'Fix This Code' Jailbreak Behind Anthropic Model Shutdown; White House Talks Deadlock

Fortune and Axios detailed the three-word prompt Amazon researchers used to bypass Fable 5's guardrails, while a June 15 meeting between Anthropic leadership and Trump administration officials ended with no path back online.

New reporting from Fortune and Axios has filled in the technical and political details behind the shutdown of Anthropic's Fable 5 and Mythos 5 models. The trigger was a jailbreak demonstrated by Amazon researchers in which the prompt 'Fix this code' — appended to attacker-supplied source — caused Fable 5 to produce cybersecurity content that its safety classifiers were supposed to block. Amazon CEO Andy Jassy escalated the finding directly to the White House by phone on June 11, and the Commerce Department issued export controls 24 hours later. Anthropic's senior leaders met administration officials on June 15 to make their case for restoring access. The meeting ended without resolution.

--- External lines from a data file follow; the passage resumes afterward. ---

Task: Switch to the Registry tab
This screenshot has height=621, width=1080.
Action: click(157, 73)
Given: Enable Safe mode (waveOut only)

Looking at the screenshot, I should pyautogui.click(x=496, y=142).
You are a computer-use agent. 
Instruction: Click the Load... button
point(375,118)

The vulnerability matters because Fable was the public-tier model built on top of the gated Mythos base — Anthropic split one underlying model into two products on the theory that classifiers and refusal layers could safely separate the two audiences. The 'Fix this code' bypass collapses that separation. Industry security researchers, including Luta Security's Katie Moussouris in an open letter, have argued that the broader lesson is that perimeter-style guardrails on a single shared weights file are not a substitute for capability gating at the model layer.

The episode is the highest-profile test yet of how U.S. export controls apply to large language models. Because the controls treat any disclosure to a noncitizen as an export — including to noncitizen employees inside the United States — Anthropic had no way to keep the models running for any users without violating the order. The standoff now centers on a technical question with policy stakes: can Anthropic ship a patched Fable that the administration will certify, or does the entire Mythos-class capability tier need to be relicensed under a different framework? Both sides have said they want a quick resolution and neither has offered a timeline.

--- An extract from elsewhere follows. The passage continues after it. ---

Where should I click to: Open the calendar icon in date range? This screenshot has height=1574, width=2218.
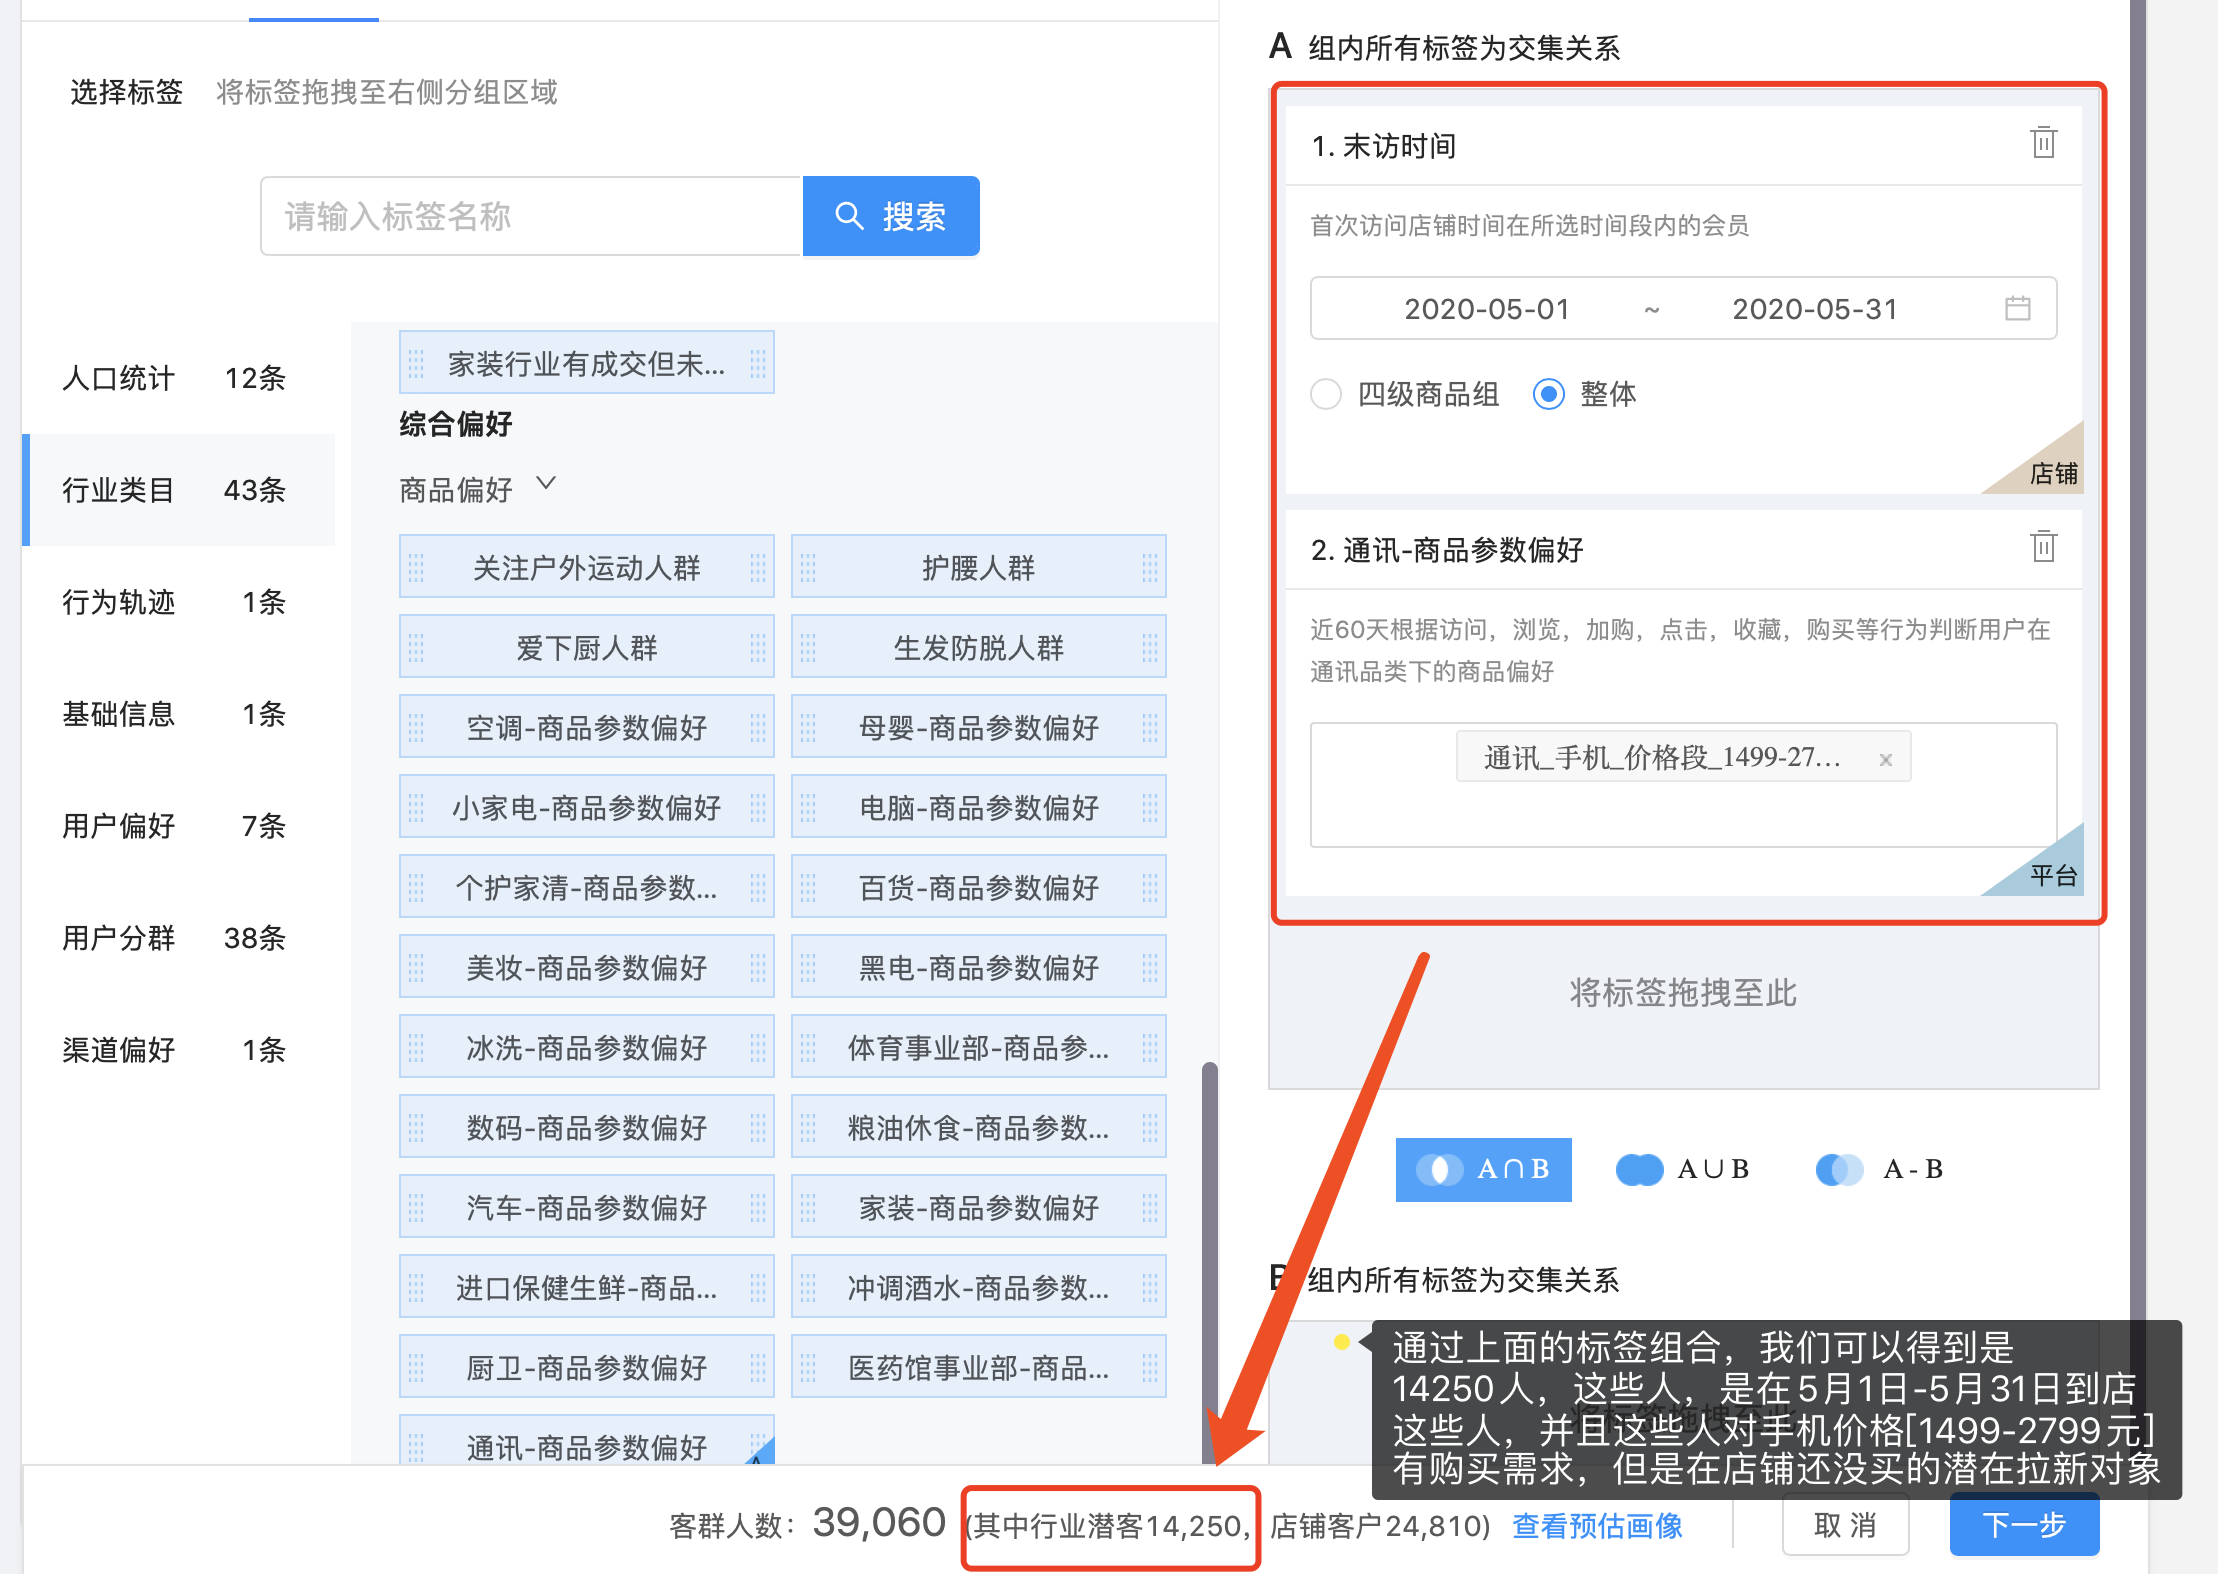click(2017, 308)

For learners, this is a textbook case of how safety architecture choices ripple into commercial and regulatory outcomes. A safety classifier is not a hard capability boundary — it is a learned filter that can be probed and circumvented, sometimes by inputs as short as three words. Engineering teams shipping LLM products should treat refusal layers as defense-in-depth, not as the only line of defense, and assume that any capability present in the base model will eventually surface under adversarial pressure.